Background:
The Earth’s radiative Energy Imbalance (EEI) is the difference between absorbed solar radiation and outgoing thermal radiation emitted by Earth at the top of the atmosphere (TOA). Integrated over the globe and over multiple years, the EEI provides an estimate of the net energy gain or loss to space by the climate system. From days to interannual time scales, EEI variations are dominated by the effects of internal climate modes of variability such as the El Niño Southern Oscillation (Loeb et al., 2018a). On decadal and longer time scales, changes in solar irradiance, large volcanic eruptions and increasing greenhouse gas (GHG) concentrations are, in part, responsible for EEI variations (Hansen et al.,2011; von Schuckmann et al., 2016, Meyssignac et al. 2019, Loeb et al., 2021).

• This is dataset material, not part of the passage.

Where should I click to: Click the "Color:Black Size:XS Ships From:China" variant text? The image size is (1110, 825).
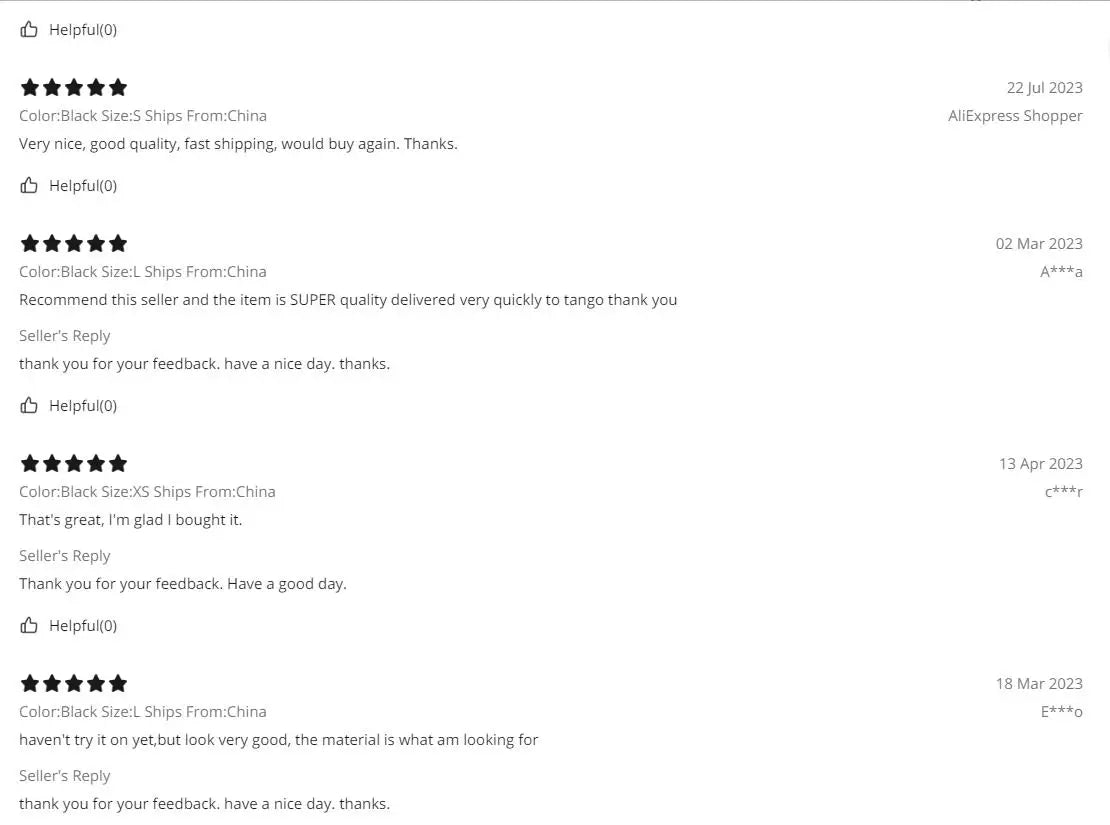pos(147,491)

Over the past decades, anthropogenic emissions of GHG have been the dominant cause for a positive EEI (0.4–1 Wm−2) (Hansen et al., 2011; Trenberth et al., 2014, Charles et al. 2020, Kramer et al., 2021), which means that the current mean EEI, measured since the 2000s, represents a measure of the excess of energy that is stored in the climate system as a response to anthropogenic forcing (Trenberth et al., 2014; von Schuckmann et al., 2016, Charles et al. 2020, Tokarska et al. 2020). The EEI is a fundamental climate variable that characterizes the energy state of the climate system; measuring and understanding the causes of the current mean EEI, its time variability and long-term trend is absolutely essential to understanding the current state of climate change and predicting its future evolution.
The WCRP GEWEX core project initiated in 2021 under its Data Analysis Panel (GDAP), an assessment of Earth energy imbalance estimates and their associated uncertainties. The GDAP assessment builds on the recent community white paper published in 2019 on the Earth energy imbalance measurement (Meyssignac et al. 2019). Meyssignac et al. (2019) showed that on interannual and longer time scales, ocean heat uptake (OHU) estimates and TOA radiation measurements provide the most accurate and precise measurements of, respectively, the EEI and its time variations. For this reason, the GDAP EEI assessment focuses mainly on two sources of data: observations of the TOA radiative fluxes from space radiometry and observations of the ocean heat content from in situ data, satellite altimetry, space gravimetry and ocean reanalysis. Note that the energy stored in the climate system is not entirely stored in the ocean through the OHU. About 9% of the energy is actually stored in other components of the climate system such as the cryosphere, the continents and the atmosphere. Although these reservoirs of energy are small and thus play a minor role in estimating EEI and its uncertainty, they are sizeable and so their values are needed to be estimated precisely typically with continental in situ measurements or atmospheric reanalysis data.
The overall purpose of the GDAP assessment is to design an intercomparison of EEI estimates and EEI uncertainty. This intercomparison should enable to progress on:
1) The understanding of the spread of global and regional ocean heat content and ocean heating rates among products;
2) The detection of systematic errors that depend on assumptions, models, and combined observations;
3) The understanding of the spread of uncertainties, which depend on the methods and formulas used;
4) The understanding of error covariance, which depends on regions and ocean layer depth;
5) The understanding of the differences between the OHU time variability estimated by ocean heat content products and the TOA radiation budget time variability.